¿Por qué quienes ansían separarse de España desean ganar la Copa del Rey? ¿No hubiera sido lo coherente dar la espalda a tan irritante manifestación de colonialismo deportivo? Por otro lado, ¿por qué prestar altavoces a los separatistas, sobre todo por algo tan alejado de la política como es el deporte? ¿Por qué tanto ruido por un partido de fútbol? ¿Por qué esta pueril adoración por unos chutadores multimillonarios que se parten de risa ante los berridos nacionales de quienes les pagan los Ferraris? Recuérdese a Piqué –ese espejo de la andante caballería admirado por sus amores con una contorsionista y por cobrar en un día pegando patadas lo que un cirujano en toda su vida salvando la de los demás– escupiendo por la espalda a los circunstantes en el momento de ser recibido, junto a sus compañeros multimillonarios, cual Aquiles a la vuelta de sus hazañas.
Eurípides denunció hace ya dos milenios que “de todos los males que sufre Grecia no hay uno más funesto que la tribu de los atletas. Vitupero la costumbre de organizar encuentros en su honor y convertir en honorables una serie de diversiones inútiles con la sola intención de disfrutar de una fiesta. Son los sabios y la gente de bien y los gobernantes justos a quienes hay que coronar con olivo”.

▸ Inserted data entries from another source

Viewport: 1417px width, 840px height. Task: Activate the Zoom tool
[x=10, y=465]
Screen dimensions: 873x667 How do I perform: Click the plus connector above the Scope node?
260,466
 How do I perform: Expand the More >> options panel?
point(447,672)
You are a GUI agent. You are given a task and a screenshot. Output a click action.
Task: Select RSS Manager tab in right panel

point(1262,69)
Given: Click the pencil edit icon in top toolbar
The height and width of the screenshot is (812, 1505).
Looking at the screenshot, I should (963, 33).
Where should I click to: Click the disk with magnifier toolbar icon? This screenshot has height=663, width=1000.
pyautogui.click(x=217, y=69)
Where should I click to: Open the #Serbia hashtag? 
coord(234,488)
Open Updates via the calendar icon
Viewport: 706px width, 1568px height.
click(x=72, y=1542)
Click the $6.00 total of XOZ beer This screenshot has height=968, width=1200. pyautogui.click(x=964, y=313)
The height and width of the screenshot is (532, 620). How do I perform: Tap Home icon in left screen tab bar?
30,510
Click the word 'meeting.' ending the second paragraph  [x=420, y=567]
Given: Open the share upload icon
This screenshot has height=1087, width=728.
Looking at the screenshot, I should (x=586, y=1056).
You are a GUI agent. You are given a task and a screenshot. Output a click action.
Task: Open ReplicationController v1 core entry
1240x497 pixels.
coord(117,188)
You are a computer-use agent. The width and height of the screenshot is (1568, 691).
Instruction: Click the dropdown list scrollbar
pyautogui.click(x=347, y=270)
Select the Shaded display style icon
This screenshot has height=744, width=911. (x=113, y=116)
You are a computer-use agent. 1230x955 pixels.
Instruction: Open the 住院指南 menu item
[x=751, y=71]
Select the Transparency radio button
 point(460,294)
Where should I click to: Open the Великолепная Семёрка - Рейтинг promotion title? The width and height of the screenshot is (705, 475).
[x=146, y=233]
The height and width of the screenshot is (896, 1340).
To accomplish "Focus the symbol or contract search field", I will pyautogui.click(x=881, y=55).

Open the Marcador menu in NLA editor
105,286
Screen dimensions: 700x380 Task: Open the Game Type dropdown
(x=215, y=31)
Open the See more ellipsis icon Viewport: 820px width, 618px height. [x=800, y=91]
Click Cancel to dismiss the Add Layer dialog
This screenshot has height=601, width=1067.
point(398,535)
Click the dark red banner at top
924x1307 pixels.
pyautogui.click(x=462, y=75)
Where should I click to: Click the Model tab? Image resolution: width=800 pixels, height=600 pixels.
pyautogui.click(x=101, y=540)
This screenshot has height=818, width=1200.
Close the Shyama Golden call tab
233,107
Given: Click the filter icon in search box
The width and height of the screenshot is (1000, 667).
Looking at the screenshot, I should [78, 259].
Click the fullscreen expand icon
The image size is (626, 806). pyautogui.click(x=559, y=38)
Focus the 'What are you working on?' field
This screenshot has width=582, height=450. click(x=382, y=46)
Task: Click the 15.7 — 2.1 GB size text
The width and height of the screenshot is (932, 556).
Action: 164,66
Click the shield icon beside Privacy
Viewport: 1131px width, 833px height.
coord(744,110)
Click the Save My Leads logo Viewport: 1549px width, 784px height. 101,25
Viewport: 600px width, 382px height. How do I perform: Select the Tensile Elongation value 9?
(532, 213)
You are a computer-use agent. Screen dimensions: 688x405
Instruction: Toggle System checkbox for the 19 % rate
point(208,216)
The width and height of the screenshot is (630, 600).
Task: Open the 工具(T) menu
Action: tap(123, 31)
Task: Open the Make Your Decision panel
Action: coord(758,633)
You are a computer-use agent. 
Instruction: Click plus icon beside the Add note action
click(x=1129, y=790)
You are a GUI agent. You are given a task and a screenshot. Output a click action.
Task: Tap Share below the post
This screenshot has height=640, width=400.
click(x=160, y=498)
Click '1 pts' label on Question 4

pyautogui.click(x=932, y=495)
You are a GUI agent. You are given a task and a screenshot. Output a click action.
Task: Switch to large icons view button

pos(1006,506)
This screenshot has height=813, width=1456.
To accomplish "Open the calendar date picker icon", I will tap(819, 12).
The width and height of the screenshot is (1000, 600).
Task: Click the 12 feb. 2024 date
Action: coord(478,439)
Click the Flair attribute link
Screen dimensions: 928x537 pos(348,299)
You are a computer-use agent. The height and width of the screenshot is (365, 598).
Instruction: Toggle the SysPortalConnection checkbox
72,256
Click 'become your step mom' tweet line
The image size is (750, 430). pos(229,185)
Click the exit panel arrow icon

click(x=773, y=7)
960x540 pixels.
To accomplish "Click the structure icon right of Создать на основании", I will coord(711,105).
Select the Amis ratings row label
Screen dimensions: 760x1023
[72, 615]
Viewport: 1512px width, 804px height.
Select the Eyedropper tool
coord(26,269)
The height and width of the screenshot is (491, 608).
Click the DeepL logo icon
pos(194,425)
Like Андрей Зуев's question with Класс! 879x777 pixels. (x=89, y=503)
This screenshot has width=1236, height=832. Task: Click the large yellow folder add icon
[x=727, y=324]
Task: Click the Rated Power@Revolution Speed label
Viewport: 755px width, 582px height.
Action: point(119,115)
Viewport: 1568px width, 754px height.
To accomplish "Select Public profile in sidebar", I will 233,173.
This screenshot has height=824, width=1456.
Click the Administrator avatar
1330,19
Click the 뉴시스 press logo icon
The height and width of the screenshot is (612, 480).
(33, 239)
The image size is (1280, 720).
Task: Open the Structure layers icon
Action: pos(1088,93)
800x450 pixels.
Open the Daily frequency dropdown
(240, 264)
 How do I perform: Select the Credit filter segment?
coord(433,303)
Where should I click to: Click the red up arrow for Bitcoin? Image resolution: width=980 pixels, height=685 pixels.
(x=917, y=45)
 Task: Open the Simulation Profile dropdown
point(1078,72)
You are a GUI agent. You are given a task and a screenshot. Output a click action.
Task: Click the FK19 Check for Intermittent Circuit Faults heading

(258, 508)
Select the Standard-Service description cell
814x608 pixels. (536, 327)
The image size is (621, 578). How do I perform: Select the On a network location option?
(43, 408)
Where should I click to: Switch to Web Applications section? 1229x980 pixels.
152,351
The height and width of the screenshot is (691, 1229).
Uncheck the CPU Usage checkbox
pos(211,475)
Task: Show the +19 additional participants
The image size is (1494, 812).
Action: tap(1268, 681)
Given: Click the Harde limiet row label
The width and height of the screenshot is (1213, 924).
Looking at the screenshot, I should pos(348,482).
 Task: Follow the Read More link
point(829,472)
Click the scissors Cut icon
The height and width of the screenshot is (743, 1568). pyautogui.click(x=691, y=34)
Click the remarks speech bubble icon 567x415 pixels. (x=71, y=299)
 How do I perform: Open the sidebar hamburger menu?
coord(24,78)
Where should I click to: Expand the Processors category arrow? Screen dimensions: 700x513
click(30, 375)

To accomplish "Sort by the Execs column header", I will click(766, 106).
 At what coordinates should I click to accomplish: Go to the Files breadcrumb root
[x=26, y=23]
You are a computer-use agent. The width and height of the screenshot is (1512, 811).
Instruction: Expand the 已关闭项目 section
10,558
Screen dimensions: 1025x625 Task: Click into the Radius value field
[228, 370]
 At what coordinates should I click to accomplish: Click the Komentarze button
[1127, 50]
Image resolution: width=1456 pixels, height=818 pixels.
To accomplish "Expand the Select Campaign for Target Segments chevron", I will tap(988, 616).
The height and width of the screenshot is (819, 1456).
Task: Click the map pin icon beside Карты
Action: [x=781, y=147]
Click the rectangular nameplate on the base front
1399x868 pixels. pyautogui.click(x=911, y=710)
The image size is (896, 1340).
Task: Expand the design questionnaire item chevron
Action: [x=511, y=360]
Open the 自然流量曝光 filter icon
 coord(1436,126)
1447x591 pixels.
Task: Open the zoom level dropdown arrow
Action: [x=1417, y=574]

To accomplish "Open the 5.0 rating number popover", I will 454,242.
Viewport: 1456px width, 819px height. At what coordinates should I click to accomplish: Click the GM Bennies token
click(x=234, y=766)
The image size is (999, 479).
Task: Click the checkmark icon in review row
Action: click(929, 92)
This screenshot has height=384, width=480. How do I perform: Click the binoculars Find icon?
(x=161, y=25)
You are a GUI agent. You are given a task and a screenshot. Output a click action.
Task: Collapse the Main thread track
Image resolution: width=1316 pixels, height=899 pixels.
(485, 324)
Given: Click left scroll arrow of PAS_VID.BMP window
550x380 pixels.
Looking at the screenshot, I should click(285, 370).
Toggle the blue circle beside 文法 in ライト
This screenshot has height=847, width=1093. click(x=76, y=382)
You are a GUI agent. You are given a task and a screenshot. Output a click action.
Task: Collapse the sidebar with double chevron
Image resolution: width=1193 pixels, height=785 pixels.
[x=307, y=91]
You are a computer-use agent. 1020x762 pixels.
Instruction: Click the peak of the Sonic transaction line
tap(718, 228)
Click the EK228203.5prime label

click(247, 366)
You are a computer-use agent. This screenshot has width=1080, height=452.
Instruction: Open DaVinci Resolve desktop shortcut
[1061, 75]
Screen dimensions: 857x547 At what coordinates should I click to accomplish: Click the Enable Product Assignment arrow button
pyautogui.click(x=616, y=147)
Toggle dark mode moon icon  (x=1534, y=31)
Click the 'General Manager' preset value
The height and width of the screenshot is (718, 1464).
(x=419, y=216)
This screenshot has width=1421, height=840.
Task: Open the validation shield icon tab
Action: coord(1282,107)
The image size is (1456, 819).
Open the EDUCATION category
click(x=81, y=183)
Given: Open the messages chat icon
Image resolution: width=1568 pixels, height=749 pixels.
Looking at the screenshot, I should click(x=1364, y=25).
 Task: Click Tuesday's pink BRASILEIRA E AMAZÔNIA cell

Lamentablemente, 2.500 años después de la recomendación del sabio griego se sigue apreciando, y pagando escandalosamente, el sudor del deportista, pero no los ojos del investigador ni las manos del sanador ni el insomnio del cuidador ni el cerebro del pensador. En esta pueril época final de la civilización, la idolatría deportiva evidencia que continuamos a buen paso en nuestro progreso hacia la bestia.
Marx no tenía ni idea: el opio del pueblo no es la religión, sino el fútbol.